DESCRIPTION OF THE TASK - Should a line below contain the word "Sorbet", report it.

Dataset entries:
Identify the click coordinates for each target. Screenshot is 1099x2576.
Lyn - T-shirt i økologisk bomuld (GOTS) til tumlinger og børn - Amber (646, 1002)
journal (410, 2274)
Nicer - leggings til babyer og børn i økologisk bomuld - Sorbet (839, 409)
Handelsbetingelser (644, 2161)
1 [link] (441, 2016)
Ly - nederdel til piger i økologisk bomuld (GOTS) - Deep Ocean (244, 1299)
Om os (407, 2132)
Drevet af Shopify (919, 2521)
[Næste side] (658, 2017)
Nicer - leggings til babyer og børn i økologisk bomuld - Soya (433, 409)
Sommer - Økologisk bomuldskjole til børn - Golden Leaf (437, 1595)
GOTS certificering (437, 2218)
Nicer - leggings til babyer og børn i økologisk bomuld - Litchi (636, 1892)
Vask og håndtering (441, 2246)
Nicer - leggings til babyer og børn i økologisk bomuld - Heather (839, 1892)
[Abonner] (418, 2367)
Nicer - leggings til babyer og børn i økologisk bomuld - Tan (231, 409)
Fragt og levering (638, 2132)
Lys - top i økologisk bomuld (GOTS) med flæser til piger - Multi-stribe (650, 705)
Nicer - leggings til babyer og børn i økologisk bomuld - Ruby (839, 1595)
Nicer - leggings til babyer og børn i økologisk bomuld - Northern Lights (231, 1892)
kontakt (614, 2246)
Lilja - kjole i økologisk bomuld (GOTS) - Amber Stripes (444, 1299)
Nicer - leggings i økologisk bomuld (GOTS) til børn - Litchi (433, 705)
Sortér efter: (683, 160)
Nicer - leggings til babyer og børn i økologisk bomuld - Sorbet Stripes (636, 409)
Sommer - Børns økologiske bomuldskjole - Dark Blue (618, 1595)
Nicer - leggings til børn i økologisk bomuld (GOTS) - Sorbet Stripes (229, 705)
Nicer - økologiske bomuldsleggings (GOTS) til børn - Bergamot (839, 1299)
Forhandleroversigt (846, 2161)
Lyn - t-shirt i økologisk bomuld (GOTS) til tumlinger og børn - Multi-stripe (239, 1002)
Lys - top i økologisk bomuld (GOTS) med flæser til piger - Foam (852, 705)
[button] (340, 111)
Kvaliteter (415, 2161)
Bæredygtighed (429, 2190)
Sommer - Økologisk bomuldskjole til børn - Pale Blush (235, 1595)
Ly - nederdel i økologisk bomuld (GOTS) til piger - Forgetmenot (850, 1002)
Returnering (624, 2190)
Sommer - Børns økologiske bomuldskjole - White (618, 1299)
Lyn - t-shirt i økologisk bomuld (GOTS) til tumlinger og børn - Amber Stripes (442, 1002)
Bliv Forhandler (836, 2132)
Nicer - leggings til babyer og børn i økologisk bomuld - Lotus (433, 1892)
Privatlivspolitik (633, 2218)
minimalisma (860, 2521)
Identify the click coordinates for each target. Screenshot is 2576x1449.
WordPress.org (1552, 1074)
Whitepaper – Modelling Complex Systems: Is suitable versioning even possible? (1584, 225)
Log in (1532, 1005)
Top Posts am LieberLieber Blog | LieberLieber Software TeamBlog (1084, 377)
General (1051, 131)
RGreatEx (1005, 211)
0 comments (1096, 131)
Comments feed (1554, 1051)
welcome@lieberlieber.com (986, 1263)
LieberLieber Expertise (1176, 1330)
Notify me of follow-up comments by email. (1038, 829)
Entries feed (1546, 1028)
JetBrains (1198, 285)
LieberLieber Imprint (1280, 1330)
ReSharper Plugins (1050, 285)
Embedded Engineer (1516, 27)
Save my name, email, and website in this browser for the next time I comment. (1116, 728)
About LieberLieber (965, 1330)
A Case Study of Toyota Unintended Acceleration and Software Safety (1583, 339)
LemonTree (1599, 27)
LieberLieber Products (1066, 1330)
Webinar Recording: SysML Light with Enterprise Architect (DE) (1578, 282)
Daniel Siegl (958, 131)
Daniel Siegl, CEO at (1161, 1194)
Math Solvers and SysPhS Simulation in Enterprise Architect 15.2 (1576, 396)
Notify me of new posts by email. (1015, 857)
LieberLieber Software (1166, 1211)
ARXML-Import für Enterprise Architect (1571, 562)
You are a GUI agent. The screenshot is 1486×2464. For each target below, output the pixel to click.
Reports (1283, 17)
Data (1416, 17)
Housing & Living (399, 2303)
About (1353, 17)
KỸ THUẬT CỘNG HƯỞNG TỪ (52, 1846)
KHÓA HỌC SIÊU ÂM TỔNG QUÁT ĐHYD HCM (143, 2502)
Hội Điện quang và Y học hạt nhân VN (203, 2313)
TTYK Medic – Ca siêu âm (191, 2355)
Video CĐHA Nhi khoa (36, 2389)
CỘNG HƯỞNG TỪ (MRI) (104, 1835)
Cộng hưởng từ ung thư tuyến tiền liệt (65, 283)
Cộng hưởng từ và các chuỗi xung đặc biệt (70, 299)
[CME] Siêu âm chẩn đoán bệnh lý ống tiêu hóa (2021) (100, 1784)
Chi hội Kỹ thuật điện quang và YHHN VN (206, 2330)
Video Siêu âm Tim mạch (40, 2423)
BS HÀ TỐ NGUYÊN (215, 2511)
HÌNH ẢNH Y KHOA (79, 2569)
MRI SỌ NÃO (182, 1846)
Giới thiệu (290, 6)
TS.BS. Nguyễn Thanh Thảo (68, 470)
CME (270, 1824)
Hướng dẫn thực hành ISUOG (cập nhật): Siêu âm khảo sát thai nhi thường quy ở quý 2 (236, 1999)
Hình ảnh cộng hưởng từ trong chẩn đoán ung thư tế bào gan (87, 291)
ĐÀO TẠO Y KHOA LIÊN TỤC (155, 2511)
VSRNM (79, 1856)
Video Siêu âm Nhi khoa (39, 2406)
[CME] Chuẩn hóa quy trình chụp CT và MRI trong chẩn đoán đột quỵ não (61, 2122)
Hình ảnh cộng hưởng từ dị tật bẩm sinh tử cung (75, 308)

ANSWER FOR THE TASK -
Nicer - leggings til babyer og børn i økologisk bomuld - Sorbet (839, 409)
Nicer - leggings til babyer og børn i økologisk bomuld - Sorbet Stripes (636, 409)
Nicer - leggings til børn i økologisk bomuld (GOTS) - Sorbet Stripes (229, 705)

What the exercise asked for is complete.